Central Railroad of Indianapolis

Overview
- Parent company: Genesee & Wyoming
- Headquarters: Indianapolis, Indiana
- Reporting mark: CERA
- Locale: Indiana
- Dates of operation: 1989–present

Technical
- Track gauge: 4 ft 8+1⁄2 in (1,435 mm) standard gauge
- Length: 58 miles (93 km)

Other
- Website: https://www.gwrr.com/cera/

= Central Railroad of Indianapolis =

Freight railroad in Indiana, United States

The Central Railroad of Indianapolis is a Class III short-line railroad that operates approximately 58 mi miles of track in north central Indiana, connecting Marion, Indiana with Hartford City, Amboy, and Kokomo, Indiana. CERA interchanges with Norfolk Southern in Marion, and with Toledo, Peoria & Western in Kokomo.

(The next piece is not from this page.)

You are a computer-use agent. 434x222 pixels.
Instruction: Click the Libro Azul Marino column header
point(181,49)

The line is owned and operated by Genesee & Wyoming. The CERA and its sister railroad, the Central Railroad of Indiana, were acquired by RailTex's Indiana & Ohio Railway in 1998, which became a RailAmerica holding in 2000; Genesee & Wyoming acquired RailAmerica in 2012.

CERA was formed in 1989 when Norfolk Southern leased 24 miles of its former Nickel Plate Road "Clover Leaf Route" between Kokomo and Marion, through NS's "Thoroughbred Shortline program.

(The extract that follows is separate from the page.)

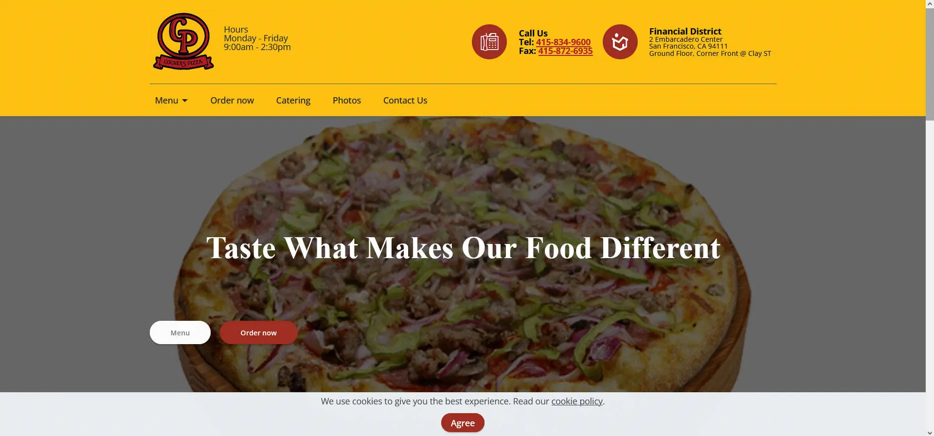Click the hero pizza image headline
This screenshot has height=436, width=934.
click(463, 248)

The railroad's main traffic comes from grain and metal products. The CERA hauled around 8,000 carloads in 2008, and can handle freight cars weighing up to 286,000 pounds (143 short tons/129.7 tonnes).

== History ==
For a time, Norfolk Southern interchanged with CERA via its Frankfort to Kokomo line. The latter route was embargoed after the Norfolk Southern Conrail merger allowed Norfolk Southern to move CERA interchange to Marion.

== Route Description ==
One leg of the railroad begins near Marion at the unincorporated town of Michaelsville, passes west-southwest through Herbst, Swayzee and Sims, then through the Howard County communities of Sycamore, Greentown, and finally Kokomo.